Writing at the end of November, with this issue hitting desks only a day or two before the candidates for Allen & Overy (A&O)’s leadership elections are announced – this column is truly hostage to fortune. Who will emerge to lead what has for many been the Magic Circle’s most effectively-led player will have significance spreading well beyond A&O’s City HQ. Still, a good track record cannot be counted on swinging re-election for senior partner Wim Dejonghe, thanks to the firm’s marathon but unsuccessful merger attempt with O’Melveny & Myers. That deal had many supporters but also some entrenched opposition, not least a vocal group of City corporate partners. And even many who were sympathetic grew understandably uneasy at the length of time the deal dragged on. Consequently, this looks to be no rubber-stamping exercise for a second term, even if many believe Dejonghe will run again and stands a good chance of re-election. The open nature of the race was further underlined by the late-minute announcement from managing partner Andrew Ballheimer that he would not seek a second term.

Potential candidates are currently keeping their powder dry, but for months there has been talk that the popular and effective banking co-head Philip Bowden will stand as senior partner, representing a serious candidate with a huge constituency. Even a two-horse race is hard to call, but there has also been suggestion that infrastructure head David Lee could throw his hat in.
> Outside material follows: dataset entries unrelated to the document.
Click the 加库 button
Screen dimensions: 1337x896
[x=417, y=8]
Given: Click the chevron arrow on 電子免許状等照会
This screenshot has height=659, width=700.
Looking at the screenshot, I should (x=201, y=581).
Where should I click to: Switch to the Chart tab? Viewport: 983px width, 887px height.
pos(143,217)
And the managing partner role is expected to attract a wider field: projects head Gareth Price has been cited, another rock solid candidate, while litigation chief Karen Seward must be weighing her chances.
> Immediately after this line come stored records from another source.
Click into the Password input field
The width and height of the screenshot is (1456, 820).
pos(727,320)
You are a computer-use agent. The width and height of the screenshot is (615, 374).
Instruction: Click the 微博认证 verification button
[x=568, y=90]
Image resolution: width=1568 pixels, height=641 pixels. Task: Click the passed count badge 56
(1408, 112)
How this plays out will have major consequences for A&O as the firm strives to face thorny strategic issues post-O’Melveny. The current management has been resolute on securing a compelling operation in the vast US market, requiring either a marquee merger or a decade of uncertain investment (and quite likely both). Given that A&O has spent five years scouting for potential suitors there are very few options open – with the firm even struggling to sign up a smaller firm that had, despite a decent pedigree, been falling behind US peers for a decade. But the alternative of building organically will take the kind of sustained investment that A&O’s partnership has historically baulked at.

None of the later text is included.